Fyctia
Nina
Avant qu’il ne disparaisse, j’interviens à la hâte.
« Le merveilleux, s’il vous plaît. C’est pour manger sur place. »
Il s’arrête, se retourne et me regarde, circonspect. La tessiture de ma voix est plus haute et chaude que celle d'Annie, dont la voix évoque une mélodie douce et claire. J’esquisse un sourire et le regarde à mon tour avant de me diriger vers le salon de dégustation.
Qu’est-ce que tu fais, Nina ?
« C’est fermé. »
« Pourquoi ? » Rétorqué-je en m'arrêtant, pour mieux le défier d’un regard interrogateur.
« Parce que c’est “fermé”. » Il insiste sur les deux syllabes du dernier mot qu'il, ce qui traduit son agacement. Il n’est pas docile pour un sou, mais qu'est-ce qu'il est canon ! Et ces yeux ! Je me demande quel type de mixité engendre ce genre d'oiseau rare de la génétique. Il fait dans la trentaine bien entamée. C'est beaucoup plus vieux que nous, même si je suis un peu plus âgée qu'Annie.
Il est trop “compliqué” pour toi…
« C’est stupide. On est dimanche après-midi. Des familles pourraient décider de venir manger un bout. Et vous, vous vous permettez de fermer ? Je vous donne encore quelques mois. »
Oh parfait, on peut rentrer chercher des amis pour Melchior, je crois…
Le pâtissier reste sans voix tandis que moi, je lui adresse mon plus beau sourire en relevant le menton. Annie avait cédé à mon caprice de porter ce magnifique Trench-Coat noir qu'elle n'avait jamais elle-même porté avant ce jour. Je le jauge tout en glissant les mains dans mes poches.

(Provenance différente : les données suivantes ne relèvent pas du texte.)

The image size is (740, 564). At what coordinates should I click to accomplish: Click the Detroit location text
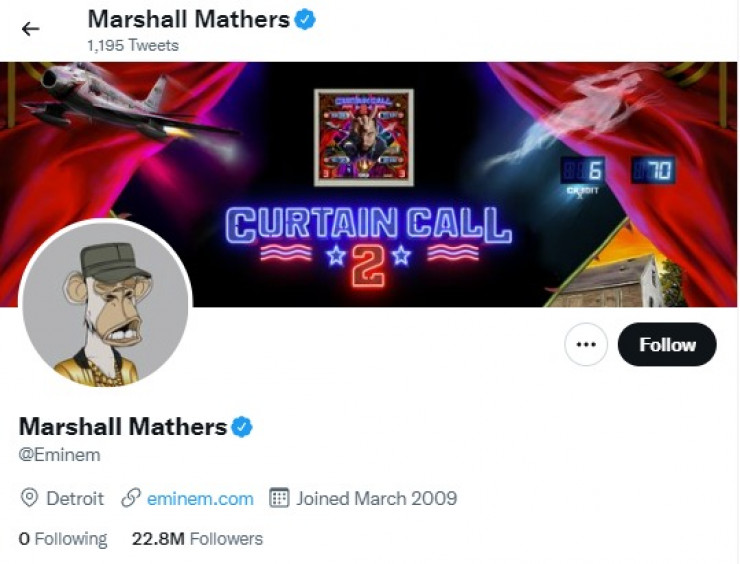pos(75,498)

« Vous êtes sacrément gonflée.
— Et vous, pas très commerçant.
— Je n’ai plus de vendeuse. Je suis tout seul désormais. »
Oh, pauvre chou. J'incline la tête et lui souris.
Non, ne fais pas ça !
« Je pourrais la remplacer.
— Pas question ! »
Parfaitement, je ne me suis pas tapé la fac pour finir derrière un comptoir à pâtisserie… T'es malade ou quoi ?
La vérité, c'est qu'on est bientôt à sec. Même si l'héritage de ses parents a en partie payé la maison, il faut penser à manger là ! Et le Stephen King du dimanche qu'est Annie ne ramène même pas de quoi vivre d'amour et d'eau fraîche, même si l'envie nous en prenait : pas d'amoureux, et il faut payer l'eau pour qu'elle soit fraîche.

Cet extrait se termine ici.